Are you sure? The way I read it, "not for impeachment but in its case-in-chief" means "as part of making its case, rather than to show that a witness' testimony was false" - different evidentiary rules apply to evidence introduced for impeachment (i.e. to show that a witness' testimony was false). I see nothing to imply that his silence wasn't used as evidence for his guilt, or that the jury knew to ignore it (how possible would that even be?)

>Salinas is effectively arguing that the jury can not be informed of a question going unanswered, which I don't think is supported by precedent.

Surely that's the only way to ensure a suspect's silence will not be held against him?

>In the event that the Supreme court agrees with Salinas (unlikely IMHO), what will happen is that his case will be sent back to the lower court for a retrial, all the same evidence will be introduced, except that the prosecutor will studiously avoid mentioning this exchange. Then he'll be convicted again because there's loads and loads of other evidence.

Sounds like we should have nothing to fear from a victory on his part then; sure there will be the cost of a retrial, but it's not worth sacrificing vital constitutional protections just to save the court a bit of work.

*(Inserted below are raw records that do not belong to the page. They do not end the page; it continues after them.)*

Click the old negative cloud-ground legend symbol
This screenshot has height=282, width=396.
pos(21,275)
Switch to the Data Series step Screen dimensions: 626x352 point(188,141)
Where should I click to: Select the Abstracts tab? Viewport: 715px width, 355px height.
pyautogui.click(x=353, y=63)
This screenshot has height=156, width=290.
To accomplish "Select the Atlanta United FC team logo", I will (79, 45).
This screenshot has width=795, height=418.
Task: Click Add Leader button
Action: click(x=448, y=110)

Your first sentence is correct, that's what I get for writing too late at night :-/ As far as the jury knowing to ignore it, that's what jury instructions are for. But note that the court sustained the objection to the police officer's inference that his silence was evidence of guilt, and required the prosecuting attorney to elicit a description of his actions (looking at feet, tightening up) in lieu of conclusory testimony about the significance of same.

On the other hand, the prosecutors reference in the summing up is not evidence. It's like pointing at a defendant and saying 'look! he sits there showing no remorse. Ladies and gentlemen of the jury, is there any doubt that this man is a cold-blooded criminal?' It's a an empty rhetorical argument, but no more so than 'My client has the face of a baby, look how sweet and innocent he is - you must acquit!'. Those statements aren't offered as facts for consideration, but as the opinion of counsel, which the jury is free to ignore. Witness testimony is supposed to be dry and factual; attorneys can work themselves into Shakesperean fits of indignation if they feel like it (I exaggerate, but not that much...I'd personally like to see stricter standards about this).

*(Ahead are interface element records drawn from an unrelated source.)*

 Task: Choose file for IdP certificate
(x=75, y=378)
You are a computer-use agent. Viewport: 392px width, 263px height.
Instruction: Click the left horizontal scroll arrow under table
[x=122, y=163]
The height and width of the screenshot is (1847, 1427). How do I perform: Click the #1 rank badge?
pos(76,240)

Surely that's the only way to ensure a suspect's silence will not be held against him?

But the jury is quite entitled to hold it against him. That's their call to make. What's not allowed is for the prosecution to say that the failure to answer is legal proof of guilt. Failure to answer does not unask the question, as it were.

I don't think we are sacrificing vital constitutional protections here. The guy wasn't under compulsion, and the record shows that his silence wasn't used as the basis of an improper arrest. The constitution is very explicit about scope of the 5th amendment, and there's a good deal of precedent backing up the court's decision.